=== The input ===
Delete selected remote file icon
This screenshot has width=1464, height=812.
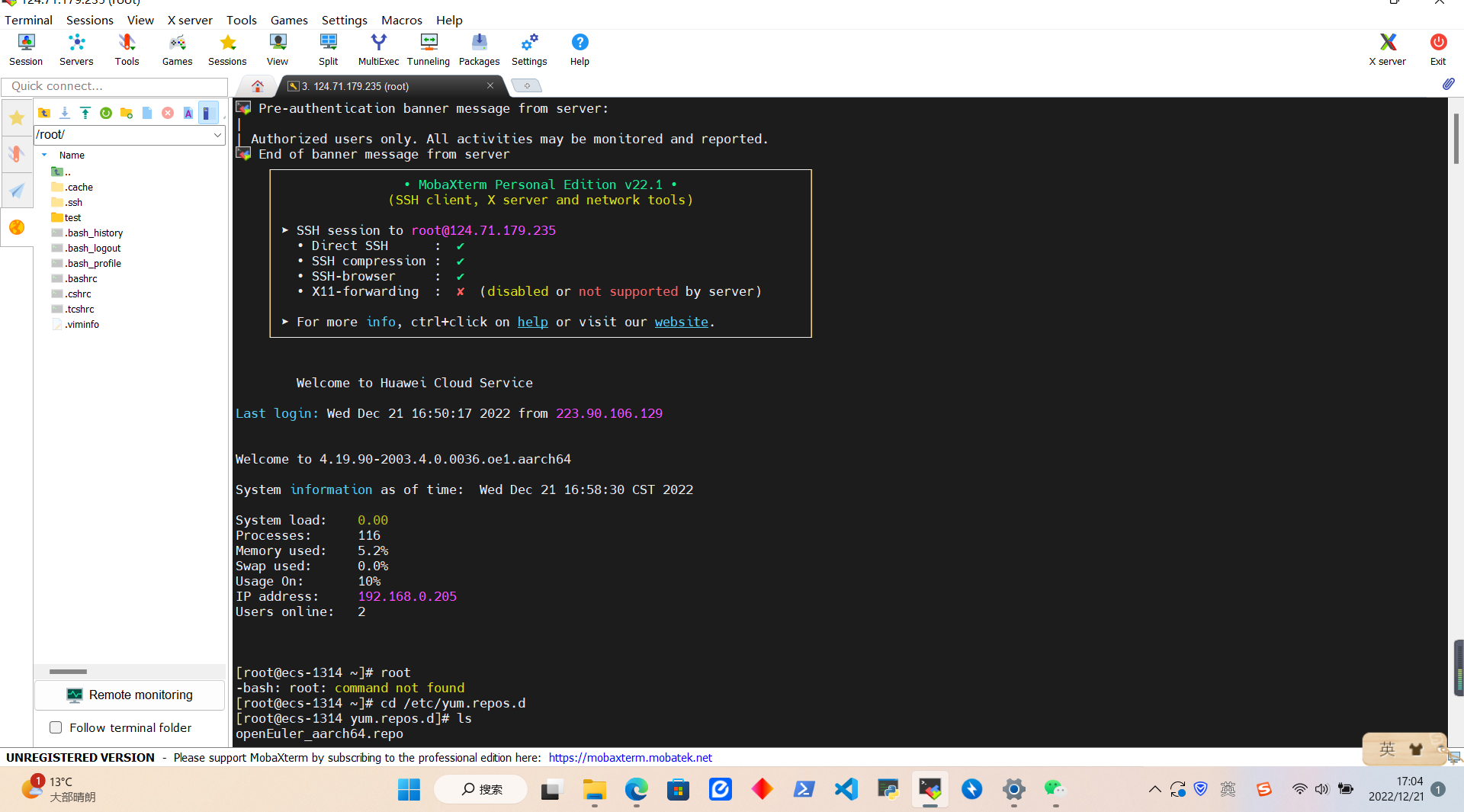(168, 113)
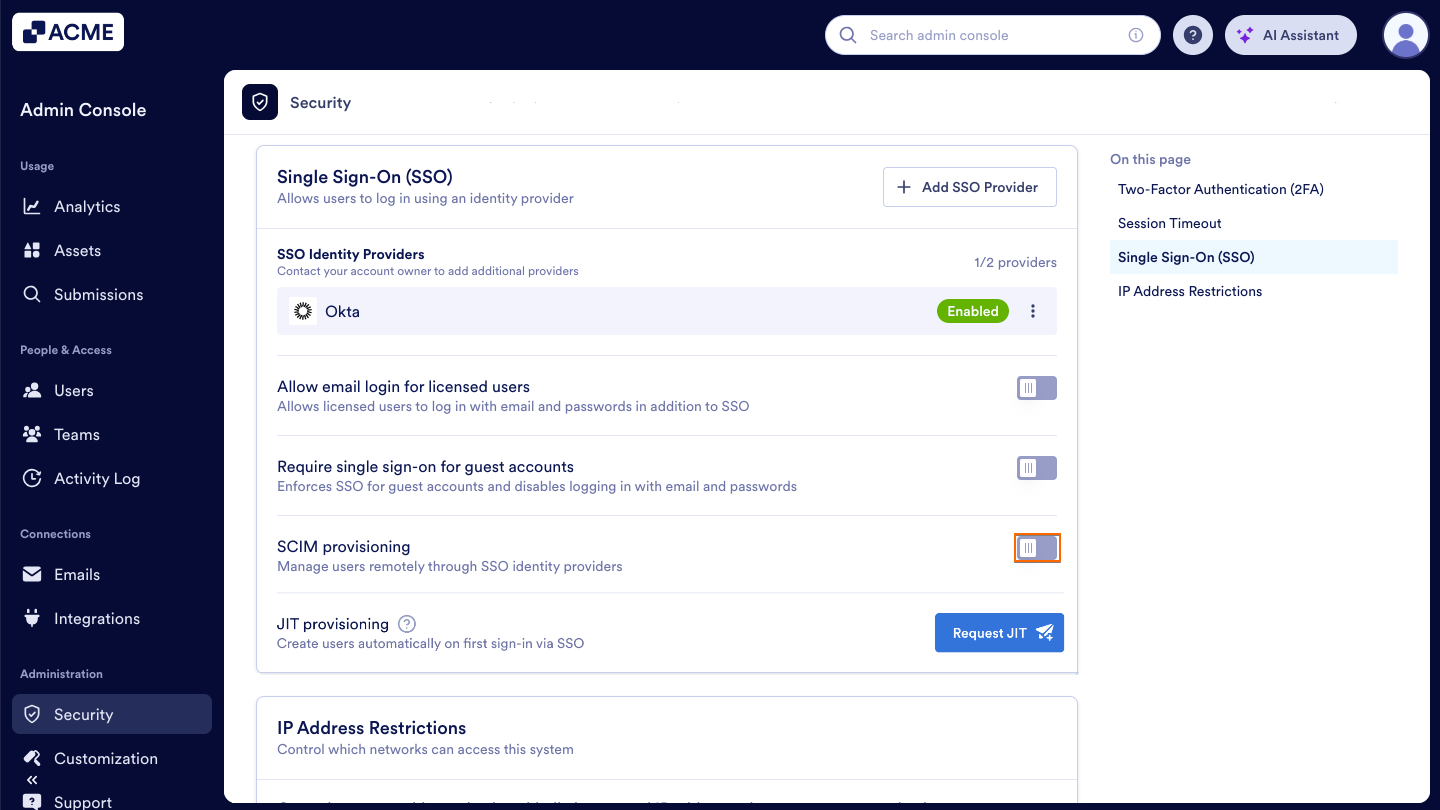Jump to Two-Factor Authentication section
Image resolution: width=1440 pixels, height=810 pixels.
tap(1220, 189)
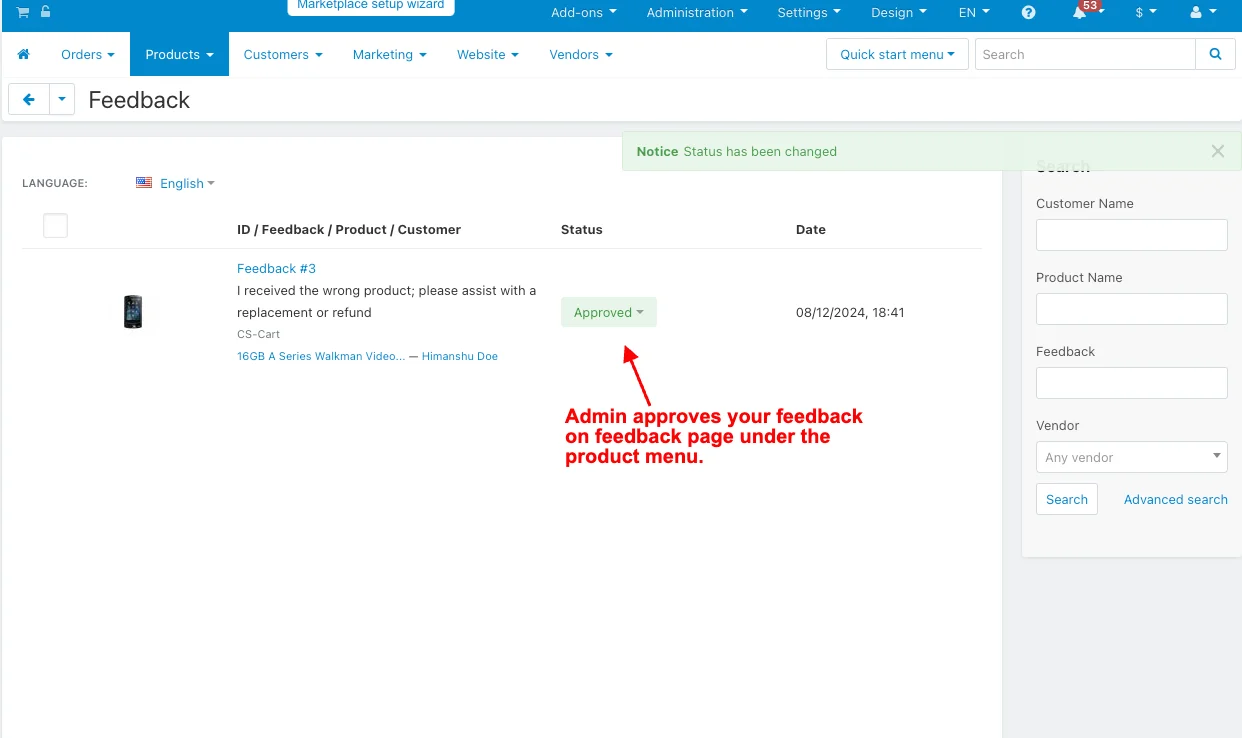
===
Assigned task:
Give back the material above exactly, without pictures.

Answer space:
Delete selected remote file icon
This screenshot has width=1464, height=812.
(168, 113)
Jump to Two-Factor Authentication section
Image resolution: width=1440 pixels, height=810 pixels.
tap(1220, 189)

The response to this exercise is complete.